Friday, April 03, 2020

Gov. Gretchen Whitmer Reverses Her Politically Motivated Hydroxychloroquine Ban

Last week, I told you about some political butter biscuit chasing in Michigan - what a difference a week makes...,

washingtontimes |  Michigan Gov. Gretchen Whitmer has asked the federal government for hydroxychloroquine and chloroquine, days after her administration came under criticism for a statewide crackdown on the drugs touted by President Trump for the novel coronavirus.

The request from the Michigan Health and Human Services Department was made after the U.S. Food and Drug Administration (FDA) issued an emergency-use authorization Monday for the drugs, which have long been approved for treating malaria, lupus and rheumatoid arthritis.

“Based on the FDA’s Emergency Use Authorization to allow the use of hydroxychloroquine sulfate and chloroquine phosphate products donated to the Strategic National Stockpile (SNS) for certain patients with COVID-19, we are pursuing a request for hydroxychloroquine/chloroquine from SNS,” said Lynn Sutphin, Michigan HHS spokesperson, in an email.

The request, first reported by the nonprofit Bridge Michigan, came after the state Department of Licensing and Regulatory Affairs warned doctors against prescribing the drugs, citing lack of evidence about their efficacy against COVID-19 and reports of stockpiling, adding that reports of such conduct “may be further investigated for administrative action.”

Pharmacists were also instructed not to fill prescriptions if they believed they could be used for reasons “other than legitimate medical purposes” or “cause harm to a patient,” adding that medical providers had an obligation to report “inappropriate prescribing practices.”

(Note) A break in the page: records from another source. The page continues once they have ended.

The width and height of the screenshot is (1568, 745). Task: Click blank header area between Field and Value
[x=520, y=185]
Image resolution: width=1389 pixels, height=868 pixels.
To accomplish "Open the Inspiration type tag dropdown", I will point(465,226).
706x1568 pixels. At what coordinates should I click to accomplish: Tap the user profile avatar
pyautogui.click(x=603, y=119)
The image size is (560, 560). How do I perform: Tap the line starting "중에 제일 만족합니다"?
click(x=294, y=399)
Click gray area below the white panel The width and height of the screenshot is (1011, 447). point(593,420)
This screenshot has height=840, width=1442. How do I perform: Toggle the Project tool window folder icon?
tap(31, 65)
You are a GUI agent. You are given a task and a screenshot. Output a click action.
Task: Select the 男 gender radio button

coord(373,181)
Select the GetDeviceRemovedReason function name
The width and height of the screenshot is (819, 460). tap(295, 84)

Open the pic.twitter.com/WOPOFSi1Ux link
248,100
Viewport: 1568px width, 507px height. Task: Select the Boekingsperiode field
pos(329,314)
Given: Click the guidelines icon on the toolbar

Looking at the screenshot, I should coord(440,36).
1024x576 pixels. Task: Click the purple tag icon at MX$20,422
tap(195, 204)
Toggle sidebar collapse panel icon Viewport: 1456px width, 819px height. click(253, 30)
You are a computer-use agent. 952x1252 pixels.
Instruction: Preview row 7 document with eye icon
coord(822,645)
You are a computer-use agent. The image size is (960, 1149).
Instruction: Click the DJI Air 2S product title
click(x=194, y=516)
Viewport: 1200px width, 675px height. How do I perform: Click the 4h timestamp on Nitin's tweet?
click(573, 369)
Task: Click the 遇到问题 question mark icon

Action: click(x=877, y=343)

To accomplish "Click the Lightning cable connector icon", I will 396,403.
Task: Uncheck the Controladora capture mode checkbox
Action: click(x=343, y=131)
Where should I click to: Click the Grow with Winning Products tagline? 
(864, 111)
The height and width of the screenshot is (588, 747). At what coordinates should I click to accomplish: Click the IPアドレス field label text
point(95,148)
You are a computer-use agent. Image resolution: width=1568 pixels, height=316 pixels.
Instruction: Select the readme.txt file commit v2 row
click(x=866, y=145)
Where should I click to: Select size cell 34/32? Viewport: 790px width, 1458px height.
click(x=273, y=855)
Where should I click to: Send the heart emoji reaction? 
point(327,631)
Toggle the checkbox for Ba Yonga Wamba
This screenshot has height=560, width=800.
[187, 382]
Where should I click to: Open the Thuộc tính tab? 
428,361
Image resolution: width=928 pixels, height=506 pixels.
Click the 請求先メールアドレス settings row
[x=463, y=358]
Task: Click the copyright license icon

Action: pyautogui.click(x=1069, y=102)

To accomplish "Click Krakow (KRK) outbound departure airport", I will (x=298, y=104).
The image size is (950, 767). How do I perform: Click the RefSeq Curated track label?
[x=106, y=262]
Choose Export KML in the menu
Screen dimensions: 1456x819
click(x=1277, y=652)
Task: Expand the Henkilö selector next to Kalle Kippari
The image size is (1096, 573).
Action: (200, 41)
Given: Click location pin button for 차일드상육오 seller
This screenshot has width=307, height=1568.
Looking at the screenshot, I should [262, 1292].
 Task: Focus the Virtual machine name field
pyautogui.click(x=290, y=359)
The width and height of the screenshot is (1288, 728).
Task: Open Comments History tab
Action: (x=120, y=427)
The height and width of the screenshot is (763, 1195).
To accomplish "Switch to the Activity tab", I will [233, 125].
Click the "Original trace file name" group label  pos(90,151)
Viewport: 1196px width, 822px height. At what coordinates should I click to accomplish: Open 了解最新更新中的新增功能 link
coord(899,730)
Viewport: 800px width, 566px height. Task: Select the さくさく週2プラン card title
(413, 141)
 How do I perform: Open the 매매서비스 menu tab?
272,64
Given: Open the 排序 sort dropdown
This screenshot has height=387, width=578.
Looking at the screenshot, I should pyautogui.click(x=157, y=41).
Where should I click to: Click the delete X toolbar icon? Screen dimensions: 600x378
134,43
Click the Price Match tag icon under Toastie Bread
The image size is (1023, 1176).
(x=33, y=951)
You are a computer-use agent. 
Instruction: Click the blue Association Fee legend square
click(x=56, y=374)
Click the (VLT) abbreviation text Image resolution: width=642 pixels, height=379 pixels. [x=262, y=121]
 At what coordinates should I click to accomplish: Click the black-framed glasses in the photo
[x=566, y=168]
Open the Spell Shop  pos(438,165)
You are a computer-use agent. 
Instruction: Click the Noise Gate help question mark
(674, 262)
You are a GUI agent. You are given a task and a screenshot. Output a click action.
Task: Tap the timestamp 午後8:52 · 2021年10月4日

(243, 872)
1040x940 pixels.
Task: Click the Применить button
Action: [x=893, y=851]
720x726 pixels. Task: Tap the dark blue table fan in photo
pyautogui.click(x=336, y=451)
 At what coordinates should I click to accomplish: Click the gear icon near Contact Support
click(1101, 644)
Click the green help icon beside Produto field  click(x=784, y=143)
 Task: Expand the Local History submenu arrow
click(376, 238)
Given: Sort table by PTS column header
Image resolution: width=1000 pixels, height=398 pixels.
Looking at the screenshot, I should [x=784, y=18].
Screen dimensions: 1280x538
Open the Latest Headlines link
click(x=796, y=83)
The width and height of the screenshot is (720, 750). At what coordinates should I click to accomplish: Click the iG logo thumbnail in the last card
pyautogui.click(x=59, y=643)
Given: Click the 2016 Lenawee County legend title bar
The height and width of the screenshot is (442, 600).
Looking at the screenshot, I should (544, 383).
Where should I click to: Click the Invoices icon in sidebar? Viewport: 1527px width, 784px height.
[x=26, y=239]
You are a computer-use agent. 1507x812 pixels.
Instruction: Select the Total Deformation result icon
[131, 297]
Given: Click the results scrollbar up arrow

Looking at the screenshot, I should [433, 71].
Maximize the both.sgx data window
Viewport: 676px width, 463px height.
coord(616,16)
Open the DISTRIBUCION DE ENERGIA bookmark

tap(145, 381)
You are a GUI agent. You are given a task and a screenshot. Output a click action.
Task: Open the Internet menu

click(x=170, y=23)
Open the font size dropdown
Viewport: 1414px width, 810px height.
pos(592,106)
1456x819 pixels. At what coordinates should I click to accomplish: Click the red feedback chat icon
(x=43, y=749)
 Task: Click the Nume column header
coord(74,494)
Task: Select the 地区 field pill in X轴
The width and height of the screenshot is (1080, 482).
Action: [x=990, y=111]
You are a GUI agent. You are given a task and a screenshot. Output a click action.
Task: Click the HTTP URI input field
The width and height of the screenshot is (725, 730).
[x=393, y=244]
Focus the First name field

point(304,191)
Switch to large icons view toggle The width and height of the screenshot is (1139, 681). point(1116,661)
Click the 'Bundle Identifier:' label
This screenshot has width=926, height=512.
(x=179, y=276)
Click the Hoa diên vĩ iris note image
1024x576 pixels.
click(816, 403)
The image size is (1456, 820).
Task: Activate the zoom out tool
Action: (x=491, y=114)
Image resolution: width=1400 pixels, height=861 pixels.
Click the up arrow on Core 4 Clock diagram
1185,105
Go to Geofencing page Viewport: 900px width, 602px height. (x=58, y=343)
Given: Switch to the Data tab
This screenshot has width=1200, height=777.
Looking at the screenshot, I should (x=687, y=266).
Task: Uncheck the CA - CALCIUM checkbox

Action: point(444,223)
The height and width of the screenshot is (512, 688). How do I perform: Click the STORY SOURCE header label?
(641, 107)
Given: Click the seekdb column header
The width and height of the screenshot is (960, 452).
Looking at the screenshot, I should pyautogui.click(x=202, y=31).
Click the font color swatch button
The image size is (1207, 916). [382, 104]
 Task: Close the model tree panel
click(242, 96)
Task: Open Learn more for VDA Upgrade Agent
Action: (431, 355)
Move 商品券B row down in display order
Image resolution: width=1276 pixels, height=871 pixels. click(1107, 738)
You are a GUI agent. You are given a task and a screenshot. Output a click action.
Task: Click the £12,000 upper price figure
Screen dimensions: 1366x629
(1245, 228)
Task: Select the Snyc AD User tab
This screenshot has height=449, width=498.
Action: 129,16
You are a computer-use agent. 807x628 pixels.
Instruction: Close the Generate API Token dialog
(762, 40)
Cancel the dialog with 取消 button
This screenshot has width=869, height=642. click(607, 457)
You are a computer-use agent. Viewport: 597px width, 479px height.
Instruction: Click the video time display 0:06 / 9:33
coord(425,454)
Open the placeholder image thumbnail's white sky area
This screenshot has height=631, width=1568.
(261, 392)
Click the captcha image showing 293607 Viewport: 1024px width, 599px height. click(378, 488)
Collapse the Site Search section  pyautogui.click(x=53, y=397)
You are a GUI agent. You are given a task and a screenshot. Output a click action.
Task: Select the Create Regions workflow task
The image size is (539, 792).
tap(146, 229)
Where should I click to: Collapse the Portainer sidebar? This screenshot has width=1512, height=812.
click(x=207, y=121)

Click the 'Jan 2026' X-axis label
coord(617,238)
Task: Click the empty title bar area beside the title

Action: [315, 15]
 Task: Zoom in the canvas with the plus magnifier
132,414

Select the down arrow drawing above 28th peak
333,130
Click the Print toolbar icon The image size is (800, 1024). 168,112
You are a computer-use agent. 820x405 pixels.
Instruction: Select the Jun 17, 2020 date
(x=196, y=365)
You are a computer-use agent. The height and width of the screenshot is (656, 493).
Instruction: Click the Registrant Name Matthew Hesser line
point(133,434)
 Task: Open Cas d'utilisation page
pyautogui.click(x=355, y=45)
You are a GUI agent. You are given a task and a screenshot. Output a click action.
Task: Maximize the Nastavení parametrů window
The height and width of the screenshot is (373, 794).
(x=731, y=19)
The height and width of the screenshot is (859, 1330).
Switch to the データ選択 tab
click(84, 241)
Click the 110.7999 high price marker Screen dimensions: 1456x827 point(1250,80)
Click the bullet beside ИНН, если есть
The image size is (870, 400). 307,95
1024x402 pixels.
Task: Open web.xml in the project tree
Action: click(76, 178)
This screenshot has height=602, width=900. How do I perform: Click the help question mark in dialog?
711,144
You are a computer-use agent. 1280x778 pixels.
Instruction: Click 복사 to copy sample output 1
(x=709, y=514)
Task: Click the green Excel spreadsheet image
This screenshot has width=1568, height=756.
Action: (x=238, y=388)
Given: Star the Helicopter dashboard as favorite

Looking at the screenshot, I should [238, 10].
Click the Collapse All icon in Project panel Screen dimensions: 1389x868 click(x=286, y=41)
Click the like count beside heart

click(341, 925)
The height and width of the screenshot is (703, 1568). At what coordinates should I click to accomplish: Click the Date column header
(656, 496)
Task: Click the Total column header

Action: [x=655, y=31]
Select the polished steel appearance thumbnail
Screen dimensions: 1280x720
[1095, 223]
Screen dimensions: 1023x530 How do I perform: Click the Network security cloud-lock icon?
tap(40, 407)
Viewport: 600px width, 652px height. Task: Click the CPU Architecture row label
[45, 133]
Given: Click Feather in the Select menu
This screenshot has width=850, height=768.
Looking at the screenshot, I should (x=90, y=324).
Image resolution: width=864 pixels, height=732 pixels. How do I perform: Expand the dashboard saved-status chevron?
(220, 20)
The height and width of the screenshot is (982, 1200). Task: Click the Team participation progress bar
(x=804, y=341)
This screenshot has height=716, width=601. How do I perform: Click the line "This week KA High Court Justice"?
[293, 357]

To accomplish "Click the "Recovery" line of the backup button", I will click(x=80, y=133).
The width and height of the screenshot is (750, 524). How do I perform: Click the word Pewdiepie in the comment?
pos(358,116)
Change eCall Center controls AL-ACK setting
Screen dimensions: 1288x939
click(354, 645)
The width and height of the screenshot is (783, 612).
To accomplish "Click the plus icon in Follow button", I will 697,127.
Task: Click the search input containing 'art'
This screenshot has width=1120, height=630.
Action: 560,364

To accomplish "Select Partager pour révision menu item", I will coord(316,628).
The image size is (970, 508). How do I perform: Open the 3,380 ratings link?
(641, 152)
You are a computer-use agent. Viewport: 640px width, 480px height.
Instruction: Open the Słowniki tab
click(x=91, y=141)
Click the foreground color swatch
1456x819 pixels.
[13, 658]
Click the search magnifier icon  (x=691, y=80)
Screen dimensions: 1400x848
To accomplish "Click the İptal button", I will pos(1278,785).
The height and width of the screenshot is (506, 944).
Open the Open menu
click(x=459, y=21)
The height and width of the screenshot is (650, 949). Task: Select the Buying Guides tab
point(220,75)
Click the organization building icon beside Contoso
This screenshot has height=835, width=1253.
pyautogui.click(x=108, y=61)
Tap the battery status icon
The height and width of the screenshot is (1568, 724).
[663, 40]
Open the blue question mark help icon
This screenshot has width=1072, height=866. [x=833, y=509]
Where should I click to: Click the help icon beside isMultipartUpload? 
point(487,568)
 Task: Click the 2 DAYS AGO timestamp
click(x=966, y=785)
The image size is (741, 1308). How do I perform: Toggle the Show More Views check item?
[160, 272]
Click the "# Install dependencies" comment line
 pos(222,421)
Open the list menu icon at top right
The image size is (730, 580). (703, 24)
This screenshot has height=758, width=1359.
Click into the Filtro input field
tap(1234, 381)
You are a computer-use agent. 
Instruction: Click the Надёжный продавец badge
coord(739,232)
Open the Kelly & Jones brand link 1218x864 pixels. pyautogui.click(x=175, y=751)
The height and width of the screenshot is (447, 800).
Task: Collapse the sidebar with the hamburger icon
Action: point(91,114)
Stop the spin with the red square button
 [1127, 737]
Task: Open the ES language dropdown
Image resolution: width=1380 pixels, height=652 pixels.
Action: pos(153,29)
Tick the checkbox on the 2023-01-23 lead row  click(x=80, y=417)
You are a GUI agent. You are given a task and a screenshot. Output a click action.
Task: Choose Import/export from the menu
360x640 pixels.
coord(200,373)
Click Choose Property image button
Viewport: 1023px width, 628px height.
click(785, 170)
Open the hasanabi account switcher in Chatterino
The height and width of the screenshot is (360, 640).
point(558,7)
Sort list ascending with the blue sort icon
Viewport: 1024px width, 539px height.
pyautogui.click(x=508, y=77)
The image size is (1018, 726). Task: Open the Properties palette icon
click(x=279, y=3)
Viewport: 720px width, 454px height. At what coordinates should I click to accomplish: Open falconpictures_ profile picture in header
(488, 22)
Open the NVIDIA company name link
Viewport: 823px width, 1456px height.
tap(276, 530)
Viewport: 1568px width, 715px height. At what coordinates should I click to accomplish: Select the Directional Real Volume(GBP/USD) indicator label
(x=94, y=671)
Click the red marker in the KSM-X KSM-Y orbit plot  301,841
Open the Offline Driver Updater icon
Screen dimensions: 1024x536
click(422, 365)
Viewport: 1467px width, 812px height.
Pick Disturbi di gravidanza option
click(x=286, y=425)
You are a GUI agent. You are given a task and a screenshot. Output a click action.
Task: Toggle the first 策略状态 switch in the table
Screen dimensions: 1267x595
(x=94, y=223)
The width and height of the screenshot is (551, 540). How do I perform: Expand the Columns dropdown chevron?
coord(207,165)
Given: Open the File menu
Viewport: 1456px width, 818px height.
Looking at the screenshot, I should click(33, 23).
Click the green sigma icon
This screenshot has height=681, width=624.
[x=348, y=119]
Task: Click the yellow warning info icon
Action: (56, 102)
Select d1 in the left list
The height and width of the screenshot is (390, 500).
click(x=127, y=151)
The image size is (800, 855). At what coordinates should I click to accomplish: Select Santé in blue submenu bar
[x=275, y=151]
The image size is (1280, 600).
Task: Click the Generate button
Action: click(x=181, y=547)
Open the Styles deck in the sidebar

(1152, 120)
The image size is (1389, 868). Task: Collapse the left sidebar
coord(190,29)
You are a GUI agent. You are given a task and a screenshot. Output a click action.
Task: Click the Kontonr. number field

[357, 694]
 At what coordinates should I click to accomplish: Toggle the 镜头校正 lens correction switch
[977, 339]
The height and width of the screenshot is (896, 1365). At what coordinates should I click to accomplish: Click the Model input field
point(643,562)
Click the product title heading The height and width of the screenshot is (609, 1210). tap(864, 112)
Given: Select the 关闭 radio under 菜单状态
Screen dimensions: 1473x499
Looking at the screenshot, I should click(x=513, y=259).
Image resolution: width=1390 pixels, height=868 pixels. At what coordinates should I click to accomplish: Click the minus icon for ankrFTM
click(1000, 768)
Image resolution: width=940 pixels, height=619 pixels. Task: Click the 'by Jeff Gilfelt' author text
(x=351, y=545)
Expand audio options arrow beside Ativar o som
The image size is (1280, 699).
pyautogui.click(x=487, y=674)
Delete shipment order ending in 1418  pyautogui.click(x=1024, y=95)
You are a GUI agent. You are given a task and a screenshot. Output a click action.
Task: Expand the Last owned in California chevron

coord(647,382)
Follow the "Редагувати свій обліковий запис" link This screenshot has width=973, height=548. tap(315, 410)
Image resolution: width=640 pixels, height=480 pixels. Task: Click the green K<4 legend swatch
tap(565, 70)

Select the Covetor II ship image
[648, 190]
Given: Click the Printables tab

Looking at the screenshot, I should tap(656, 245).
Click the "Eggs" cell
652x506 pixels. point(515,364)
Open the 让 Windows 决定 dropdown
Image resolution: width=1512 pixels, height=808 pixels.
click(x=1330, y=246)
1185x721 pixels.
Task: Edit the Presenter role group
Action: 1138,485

washingtontimes |  Michigan Gov. Gretchen Whitmer has come under criticism for a statewide order cracking down on prescriptions of hydroxychloroquine, a drug touted by President Trump to treat the novel coronavirus.

The Michigan Department of Licensing and Regulatory Affairs issued an order Wednesday warning physicians against writing prescriptions “without a legitimate medical purpose” and instructing pharmacists to evaluate the “legitimacy” of hydroxychloroquine or chloroquine prescriptions.

The department cited concerns about stockpiling amid “multiple allegations” of doctors writing prescriptions for family and friends, adding that reports of such conduct “may be further investigated for administrative action” and that other health professionals are required to report “inappropriate prescribing practices.”

Michigan isn’t the first state to restrict the use of the drug — Nevada Gov. Steve Sisolak issued an emergency order last week over concerns about “bad actors” creating a shortage — but the moves have fueled allegations on the right that Democrats and media outlets are seeking to play politics with the drug.

Kathy Hoekstra, who previously worked for Republican businessman Herman Cain, accused Ms. Whitmer of putting patients at risk with her administration’s “knee-jerk scare tactics.”